[[ Page text, beginning ]]
The number of Washington residents with no health insurance grew to 990,000 at the end of 2012, according to a new report from state Insurance Commissioner Mike Kreidler. Approximately 14.5 percent of people were uninsured before 2014.

To read the full report, click here

The report contains county-by-county data on the uninsured and the number of people eligible for free or low-cost health care in Washington state.

The report also examines how higher poverty rates lead to insurance disparities by race and ethnicities. The percentage of uninsured Asians was reported to be 14 percent, compared to 11 percent white, 17 percent Black, 28 percent American Indian/Aslaska Native, and 30 percent Hispanic/Latino.

Immigration status was found to be another major factor of people who are uninsured—Washington residents who are not U.S. citizens were far more likely to be uninsured than other residents. For example, 40.7 percent of immigrants who are not U.S. citizens are uninsured, compared to 17.2 percent of immigrants who have become citizens through the naturalization process.

Disparities were attributed to two factors. For one, employer-sponsored insurance is less available for immigrants. While about a third of United States citizens have employer-sponsored coverage, only 55-61.2 percent of non-citizens have employer-sponsored coverage.

The other factor is eligibility or perceived eligibility. Many immigrants are ineligible for public programs, particularly those who lack documentation, have temporary lawful statuses, or have recently gained lawful statuses. Other immigrants may actually be eligible for public coverage, but suffer from the misconception that this coverage is not available to them, the report found.

“The growth in the uninsured leading up to full implementation of the Affordable Care Act only makes the case for reform stronger,” Kreidler said in a statement. “I’ve long held that our current health care system was unsustainable and these numbers illustrate the crisis we faced.”
[[ Page text, end ]]
[[ Given records, beginning ]]
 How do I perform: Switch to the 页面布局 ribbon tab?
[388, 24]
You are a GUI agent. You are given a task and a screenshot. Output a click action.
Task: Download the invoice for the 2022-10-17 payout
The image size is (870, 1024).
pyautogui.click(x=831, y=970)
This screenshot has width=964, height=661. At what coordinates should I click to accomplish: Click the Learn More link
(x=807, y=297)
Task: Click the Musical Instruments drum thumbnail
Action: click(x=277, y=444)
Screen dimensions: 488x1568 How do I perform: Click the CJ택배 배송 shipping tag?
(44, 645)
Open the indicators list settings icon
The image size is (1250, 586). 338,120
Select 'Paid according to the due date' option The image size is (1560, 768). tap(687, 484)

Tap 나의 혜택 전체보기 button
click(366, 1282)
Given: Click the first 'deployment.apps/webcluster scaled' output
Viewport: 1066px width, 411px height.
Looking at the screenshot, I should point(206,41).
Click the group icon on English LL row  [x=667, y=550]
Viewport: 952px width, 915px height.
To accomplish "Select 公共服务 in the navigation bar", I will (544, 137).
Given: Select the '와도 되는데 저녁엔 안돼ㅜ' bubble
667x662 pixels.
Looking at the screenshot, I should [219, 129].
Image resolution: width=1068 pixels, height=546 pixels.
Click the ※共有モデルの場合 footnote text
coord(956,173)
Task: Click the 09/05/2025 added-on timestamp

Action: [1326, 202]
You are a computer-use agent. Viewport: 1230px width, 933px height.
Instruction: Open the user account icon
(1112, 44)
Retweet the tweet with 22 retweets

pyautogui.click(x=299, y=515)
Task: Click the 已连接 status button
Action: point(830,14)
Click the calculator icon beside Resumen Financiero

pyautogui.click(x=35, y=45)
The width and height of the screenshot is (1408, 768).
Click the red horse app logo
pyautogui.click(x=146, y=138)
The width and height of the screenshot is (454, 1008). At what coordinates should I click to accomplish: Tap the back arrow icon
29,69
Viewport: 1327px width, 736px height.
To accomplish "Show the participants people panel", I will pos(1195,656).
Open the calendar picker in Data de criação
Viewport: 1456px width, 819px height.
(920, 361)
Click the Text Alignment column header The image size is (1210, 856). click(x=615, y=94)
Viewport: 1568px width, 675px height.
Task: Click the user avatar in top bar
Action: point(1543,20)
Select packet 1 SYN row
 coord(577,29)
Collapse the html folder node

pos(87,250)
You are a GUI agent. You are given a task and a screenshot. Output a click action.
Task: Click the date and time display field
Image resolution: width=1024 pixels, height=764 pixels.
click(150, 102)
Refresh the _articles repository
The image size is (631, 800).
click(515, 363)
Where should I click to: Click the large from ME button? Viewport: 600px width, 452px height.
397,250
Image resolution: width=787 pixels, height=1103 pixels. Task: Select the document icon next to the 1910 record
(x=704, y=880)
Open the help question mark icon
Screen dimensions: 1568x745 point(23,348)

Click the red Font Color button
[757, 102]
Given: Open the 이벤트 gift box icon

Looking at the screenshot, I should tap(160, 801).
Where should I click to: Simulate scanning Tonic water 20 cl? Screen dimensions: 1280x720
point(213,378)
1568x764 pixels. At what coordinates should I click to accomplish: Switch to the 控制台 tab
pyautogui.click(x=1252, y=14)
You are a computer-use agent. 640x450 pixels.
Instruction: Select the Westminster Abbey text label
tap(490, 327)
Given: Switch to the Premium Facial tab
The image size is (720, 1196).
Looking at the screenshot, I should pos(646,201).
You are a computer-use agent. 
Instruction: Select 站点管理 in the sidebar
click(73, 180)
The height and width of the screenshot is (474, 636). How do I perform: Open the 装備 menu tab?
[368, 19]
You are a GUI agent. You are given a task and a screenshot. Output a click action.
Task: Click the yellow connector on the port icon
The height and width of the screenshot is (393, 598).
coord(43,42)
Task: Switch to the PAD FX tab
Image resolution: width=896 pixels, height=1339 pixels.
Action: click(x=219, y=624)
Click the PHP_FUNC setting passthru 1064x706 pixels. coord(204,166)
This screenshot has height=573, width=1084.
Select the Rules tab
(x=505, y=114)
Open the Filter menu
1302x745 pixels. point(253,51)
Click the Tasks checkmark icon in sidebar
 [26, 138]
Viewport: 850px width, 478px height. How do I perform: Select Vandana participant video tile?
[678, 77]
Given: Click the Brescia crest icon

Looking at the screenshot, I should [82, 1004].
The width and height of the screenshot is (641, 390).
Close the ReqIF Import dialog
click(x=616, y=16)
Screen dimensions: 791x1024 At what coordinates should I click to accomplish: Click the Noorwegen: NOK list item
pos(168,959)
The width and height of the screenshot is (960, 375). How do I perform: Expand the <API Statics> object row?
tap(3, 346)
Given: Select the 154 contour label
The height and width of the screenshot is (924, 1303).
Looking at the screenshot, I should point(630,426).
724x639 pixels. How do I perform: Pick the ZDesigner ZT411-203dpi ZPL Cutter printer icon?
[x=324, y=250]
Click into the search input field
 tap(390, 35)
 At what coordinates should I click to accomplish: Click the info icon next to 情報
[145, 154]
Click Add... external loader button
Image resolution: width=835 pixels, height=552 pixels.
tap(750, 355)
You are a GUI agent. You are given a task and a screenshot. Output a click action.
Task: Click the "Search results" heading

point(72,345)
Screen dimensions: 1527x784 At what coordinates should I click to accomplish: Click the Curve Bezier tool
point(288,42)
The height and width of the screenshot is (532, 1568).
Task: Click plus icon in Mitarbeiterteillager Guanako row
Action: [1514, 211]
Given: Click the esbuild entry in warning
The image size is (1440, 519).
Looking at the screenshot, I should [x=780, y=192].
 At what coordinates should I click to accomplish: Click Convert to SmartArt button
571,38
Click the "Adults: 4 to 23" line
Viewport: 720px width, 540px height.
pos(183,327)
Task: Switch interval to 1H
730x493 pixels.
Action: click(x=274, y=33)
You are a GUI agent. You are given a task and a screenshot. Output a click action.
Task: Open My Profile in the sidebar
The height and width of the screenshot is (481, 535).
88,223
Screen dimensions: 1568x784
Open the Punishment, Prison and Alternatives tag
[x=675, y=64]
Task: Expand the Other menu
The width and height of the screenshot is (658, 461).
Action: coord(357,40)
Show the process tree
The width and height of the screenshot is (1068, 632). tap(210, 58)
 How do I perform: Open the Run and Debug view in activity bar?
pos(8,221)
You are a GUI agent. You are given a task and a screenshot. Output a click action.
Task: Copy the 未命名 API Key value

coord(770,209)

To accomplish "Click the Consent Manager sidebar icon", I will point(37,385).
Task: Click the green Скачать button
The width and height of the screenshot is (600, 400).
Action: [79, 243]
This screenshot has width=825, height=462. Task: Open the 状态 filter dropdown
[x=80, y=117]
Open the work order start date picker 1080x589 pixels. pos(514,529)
[[ Given records, end ]]
## Assigned task
Could you revise the article on Washington's uninsured residents, giving everything from "The report also" down to "30 percent Hispanic/Latino." with "insurance disparities" replaced by "coverage gaps"?

## Expected answer
The report also examines how higher poverty rates lead to coverage gaps by race and ethnicities. The percentage of uninsured Asians was reported to be 14 percent, compared to 11 percent white, 17 percent Black, 28 percent American Indian/Aslaska Native, and 30 percent Hispanic/Latino.